La oferta de este tipo de alquileres a corto plazo en las principales capitales y ciudades latinoamericanas ha experimentado un aumento considerable desde la pandemia, con un 22% más de reservas en el cuarto trimestre de 2023 con respecto al mismo período del año anterior.

Los últimos datos señalan a Brasil y México como los mercados más sólidos, ocupando el 35% y el 20% del toda la oferta en el continente, seguido por Colombia y Argentina.

La regulación como desafío

Con la proliferación de este tipo de alquileres temporales, no son pocos los países que han optado por una regulación.

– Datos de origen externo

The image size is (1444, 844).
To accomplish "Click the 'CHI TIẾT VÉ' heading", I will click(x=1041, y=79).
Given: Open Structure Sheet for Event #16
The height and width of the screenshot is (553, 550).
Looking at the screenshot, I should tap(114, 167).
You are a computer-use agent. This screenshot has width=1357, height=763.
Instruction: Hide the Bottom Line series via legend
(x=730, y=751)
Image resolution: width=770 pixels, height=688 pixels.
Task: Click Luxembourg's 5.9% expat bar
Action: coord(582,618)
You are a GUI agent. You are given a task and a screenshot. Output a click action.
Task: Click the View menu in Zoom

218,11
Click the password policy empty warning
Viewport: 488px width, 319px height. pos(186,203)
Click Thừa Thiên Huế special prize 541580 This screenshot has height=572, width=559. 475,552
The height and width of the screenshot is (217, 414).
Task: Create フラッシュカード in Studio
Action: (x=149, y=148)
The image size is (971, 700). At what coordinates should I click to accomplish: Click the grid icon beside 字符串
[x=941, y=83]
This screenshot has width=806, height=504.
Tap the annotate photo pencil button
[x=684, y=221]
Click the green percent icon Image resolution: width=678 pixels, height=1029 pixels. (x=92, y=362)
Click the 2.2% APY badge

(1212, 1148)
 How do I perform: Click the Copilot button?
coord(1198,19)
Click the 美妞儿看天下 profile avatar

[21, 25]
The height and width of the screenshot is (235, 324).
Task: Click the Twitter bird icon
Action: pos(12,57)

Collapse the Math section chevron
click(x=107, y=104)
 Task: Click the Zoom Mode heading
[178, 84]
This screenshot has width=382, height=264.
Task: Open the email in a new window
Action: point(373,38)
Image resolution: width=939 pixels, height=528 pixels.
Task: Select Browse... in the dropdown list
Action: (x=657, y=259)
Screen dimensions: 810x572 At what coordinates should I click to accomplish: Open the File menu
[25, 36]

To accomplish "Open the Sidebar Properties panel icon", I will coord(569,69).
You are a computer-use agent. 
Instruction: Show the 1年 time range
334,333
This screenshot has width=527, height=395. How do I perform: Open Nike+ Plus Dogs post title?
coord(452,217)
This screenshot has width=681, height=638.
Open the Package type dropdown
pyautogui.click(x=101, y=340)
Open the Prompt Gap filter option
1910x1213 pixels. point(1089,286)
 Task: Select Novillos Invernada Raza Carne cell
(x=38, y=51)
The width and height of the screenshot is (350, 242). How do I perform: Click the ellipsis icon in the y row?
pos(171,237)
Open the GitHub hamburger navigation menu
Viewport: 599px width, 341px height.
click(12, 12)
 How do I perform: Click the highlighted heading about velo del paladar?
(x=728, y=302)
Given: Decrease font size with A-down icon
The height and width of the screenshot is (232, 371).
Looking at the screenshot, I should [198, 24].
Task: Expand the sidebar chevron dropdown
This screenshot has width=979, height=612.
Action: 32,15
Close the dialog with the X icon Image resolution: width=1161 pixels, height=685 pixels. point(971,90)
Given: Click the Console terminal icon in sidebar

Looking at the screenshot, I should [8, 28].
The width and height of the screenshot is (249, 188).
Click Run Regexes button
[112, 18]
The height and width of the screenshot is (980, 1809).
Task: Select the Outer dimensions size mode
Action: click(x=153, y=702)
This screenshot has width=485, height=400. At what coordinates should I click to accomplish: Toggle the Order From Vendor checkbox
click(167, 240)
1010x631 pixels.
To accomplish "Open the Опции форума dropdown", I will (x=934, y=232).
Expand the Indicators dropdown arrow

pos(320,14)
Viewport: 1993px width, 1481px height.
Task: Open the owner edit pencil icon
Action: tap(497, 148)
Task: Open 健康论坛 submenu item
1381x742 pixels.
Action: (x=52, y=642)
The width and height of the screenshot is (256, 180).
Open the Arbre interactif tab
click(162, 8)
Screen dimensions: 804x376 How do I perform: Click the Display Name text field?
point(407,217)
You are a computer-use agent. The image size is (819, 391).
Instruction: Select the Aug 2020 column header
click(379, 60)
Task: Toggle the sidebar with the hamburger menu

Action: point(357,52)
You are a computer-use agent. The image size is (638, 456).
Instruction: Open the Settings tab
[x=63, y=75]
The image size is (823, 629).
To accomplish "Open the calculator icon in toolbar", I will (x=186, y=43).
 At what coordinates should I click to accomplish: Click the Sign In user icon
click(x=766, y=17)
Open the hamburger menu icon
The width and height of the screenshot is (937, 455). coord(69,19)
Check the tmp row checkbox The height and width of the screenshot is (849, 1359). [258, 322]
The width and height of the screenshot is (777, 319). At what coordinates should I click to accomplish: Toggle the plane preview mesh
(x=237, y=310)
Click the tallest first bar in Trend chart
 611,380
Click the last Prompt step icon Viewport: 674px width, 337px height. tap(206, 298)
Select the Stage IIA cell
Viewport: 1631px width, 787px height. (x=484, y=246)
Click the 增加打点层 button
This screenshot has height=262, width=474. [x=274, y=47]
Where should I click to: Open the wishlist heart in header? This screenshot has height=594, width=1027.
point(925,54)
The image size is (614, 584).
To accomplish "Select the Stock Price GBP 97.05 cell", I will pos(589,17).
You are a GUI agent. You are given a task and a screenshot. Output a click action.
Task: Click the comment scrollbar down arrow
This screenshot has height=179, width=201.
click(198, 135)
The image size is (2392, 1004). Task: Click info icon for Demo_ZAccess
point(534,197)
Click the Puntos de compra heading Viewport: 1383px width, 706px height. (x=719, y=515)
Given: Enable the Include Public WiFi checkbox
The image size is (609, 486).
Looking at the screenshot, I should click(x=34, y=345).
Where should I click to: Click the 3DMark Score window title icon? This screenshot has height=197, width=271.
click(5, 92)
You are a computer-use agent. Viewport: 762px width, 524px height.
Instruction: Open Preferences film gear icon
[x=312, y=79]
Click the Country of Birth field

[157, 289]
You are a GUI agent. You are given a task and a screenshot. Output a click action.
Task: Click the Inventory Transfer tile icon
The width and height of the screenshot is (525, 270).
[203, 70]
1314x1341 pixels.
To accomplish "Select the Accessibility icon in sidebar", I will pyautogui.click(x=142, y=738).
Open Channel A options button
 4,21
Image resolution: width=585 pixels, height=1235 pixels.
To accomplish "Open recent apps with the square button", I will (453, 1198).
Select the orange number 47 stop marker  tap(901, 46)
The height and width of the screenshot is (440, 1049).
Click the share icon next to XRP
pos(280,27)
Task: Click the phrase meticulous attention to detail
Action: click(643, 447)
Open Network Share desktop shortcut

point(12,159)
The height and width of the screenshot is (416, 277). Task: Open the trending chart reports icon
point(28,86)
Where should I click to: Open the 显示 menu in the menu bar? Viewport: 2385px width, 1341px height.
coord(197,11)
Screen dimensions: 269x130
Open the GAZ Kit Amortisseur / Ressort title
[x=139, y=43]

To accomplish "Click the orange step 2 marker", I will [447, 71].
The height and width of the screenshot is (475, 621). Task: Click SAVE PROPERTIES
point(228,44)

Ya se han aplicado ciertas medidas en Barcelona, París y Londres, y, más recientemente, en Nueva York.

En algunos países de América Latina existen ciertas normativas, pero la falta de revisión y cumplimiento demora su aplicación.

La consecuencia de la gentrificación

Analistas consultados apuntan a una «presión» en el mercado de alquiler tradicional prácticamente en todas las grandes ciudades latinoamericanas en las que Airbnb se ha expandido, especialmente en Buenos Aires, Ciudad de México, Río de Janeiro, o en otras medianas, como Cancún, Bariloche y Salvador de Bahía.

Se observa un efecto de ‘desplazamiento en cadena’, donde los sectores medios deben ‘ir más allá’ para encontrar un barrio en el que antes vivían. No hay un efecto de ‘democratización’ territorial, sino que se refuerzan los patrones de valorización de las áreas más acomodadas de la ciudad, que son las más ‘atractivas’ para los visitantes extranjeros.

En el caso mexicano, desde el sindicato de empresarios Coparmex señalan que, pese a los beneficios que aporta la vivienda que se comercializa a través de Airbnb, este es un «mercado cambiante» que «estará sufriendo regulaciones y presiones gubernamentales», con las que puedan garantizar su desarrollo y «conciliar intereses diversos».